Avant tout, il conviendrait de louer Dieu dans le langage de la Vulgate et de la Tradition catholique, de l’Eglise romaine, même si nous sommes loin de la culture classique, même si les régionalismes ou modes musicales séduisent davantage que ce répertoire sacré, ou enfin même si les distances géographiques font penser que le chant grégorien est une expression « importée » de l’Europe, un problème qui concerne les pays extracommunautaires qui ont une forte présence d’ethnies locales, où la musique traditionnelle est fort enracinée. 

Le répertoire grégorien en son long parcours, par sa richesse, a pu s’adapter aux contextes divers et justement pour cette raison survivre aux vogues musicales, en marchant à côté de l’Eglise autant que sa manière historique de chanter sa foi.

Pour le chanter, il faut être conscient que cette manière de célébrer et « incarner » la Parole de Dieu a une profondeur de douze siècles d’antiquité. Il faut prendre le temps, même si son temps est, justement, hors du temps autant qu’expression de la qualité et non pas de la quantité. C’est donc un chant de l’éternité qui reflète tel un miroir les réalités du Ciel pour les retourner vers le Ciel. Cette caractéristique fait que, loin de nous ramener au passé, à la manière d’une évocation tout simplement, le grégorien est un langage du présent, actuelle, approprié à notre temps ; un temps qui a de plus en plus besoin de la simplicité et de la beauté de la foi pour mieux comprendre Dieu, qui est la Beauté par définition, la source de toute musique et de tout art véritable. 

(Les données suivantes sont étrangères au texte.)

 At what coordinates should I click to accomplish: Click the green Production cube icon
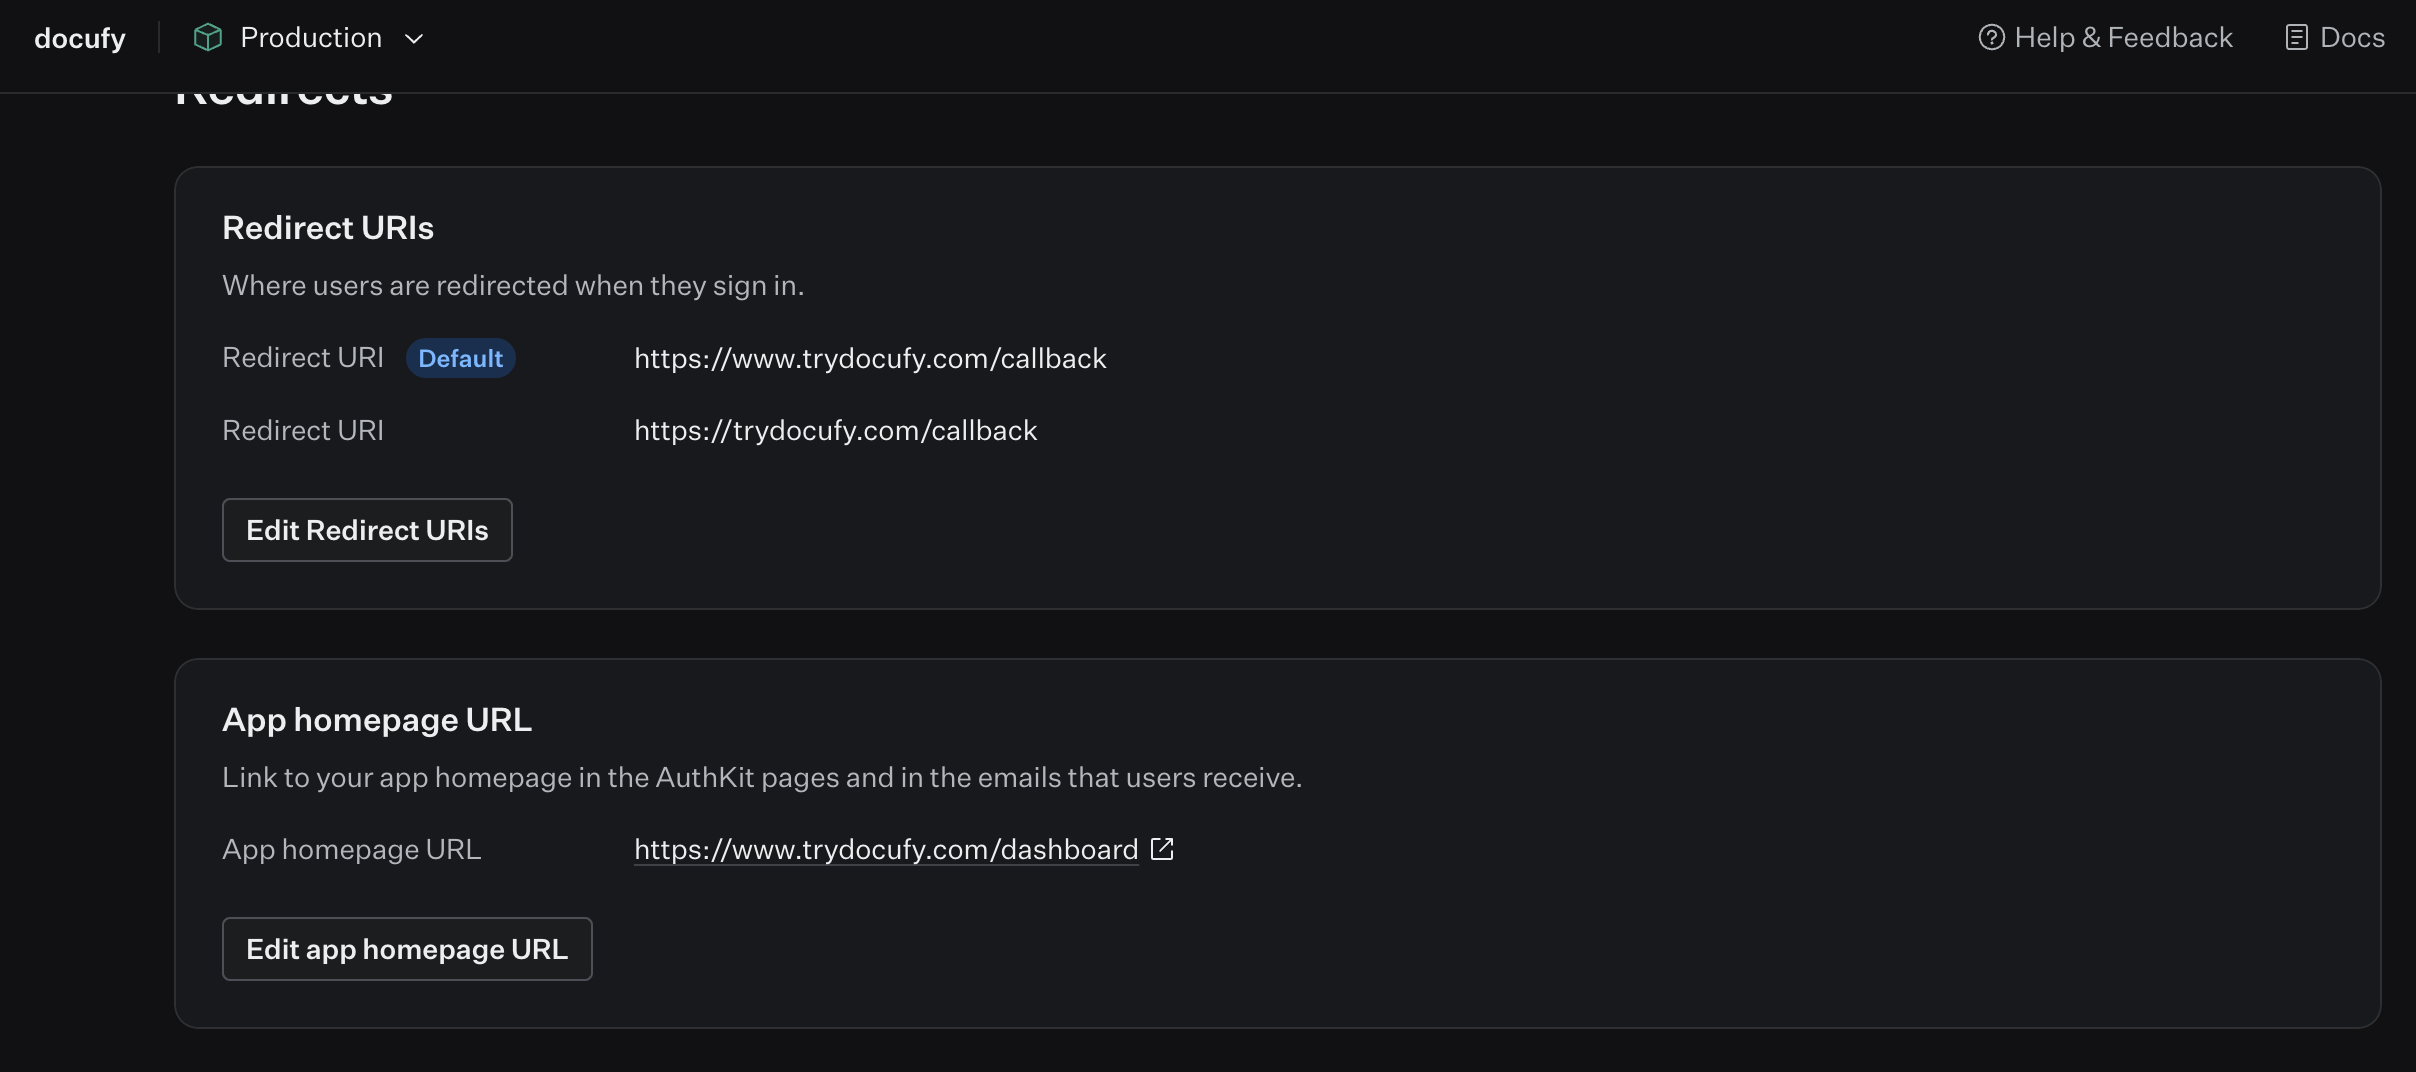click(207, 38)
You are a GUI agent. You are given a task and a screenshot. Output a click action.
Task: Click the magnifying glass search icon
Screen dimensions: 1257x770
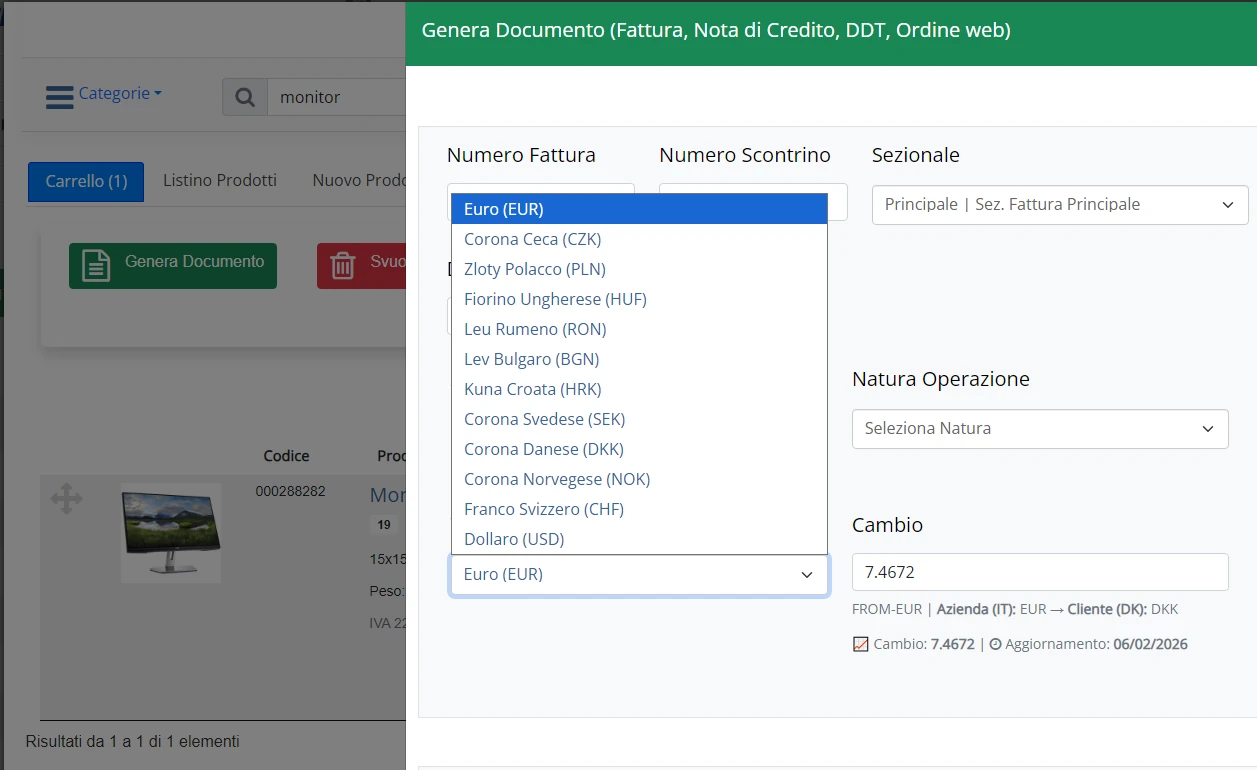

Également, pour le chanter il faut prendre le temps pour le goûter, tel le lait et le miel de la Terre qui a été promise (15), même s’il n’est pas juste de penser qu’il soit un chant angélique, mais profondément humain. En effet, on chante Dieu avec toute notre humanité, notre grandeur mais également et surtout, avec nos misères, sans ne cacher.

Alors, c’est à nous de vivre notre propre expérience contemplative avec nos moyens et au milieu du monde sans le fuir, en essayant de trouver les liens intimes entre chanter et célébrer. Ainsi seulement, nous pourrons vivre le miracle quotidien d’un printemps sans fin, en faisant fleurir notre rose au désert, ce qui n’est pas d’autre chose que fêter le miracle de la vie en toute sa dimension.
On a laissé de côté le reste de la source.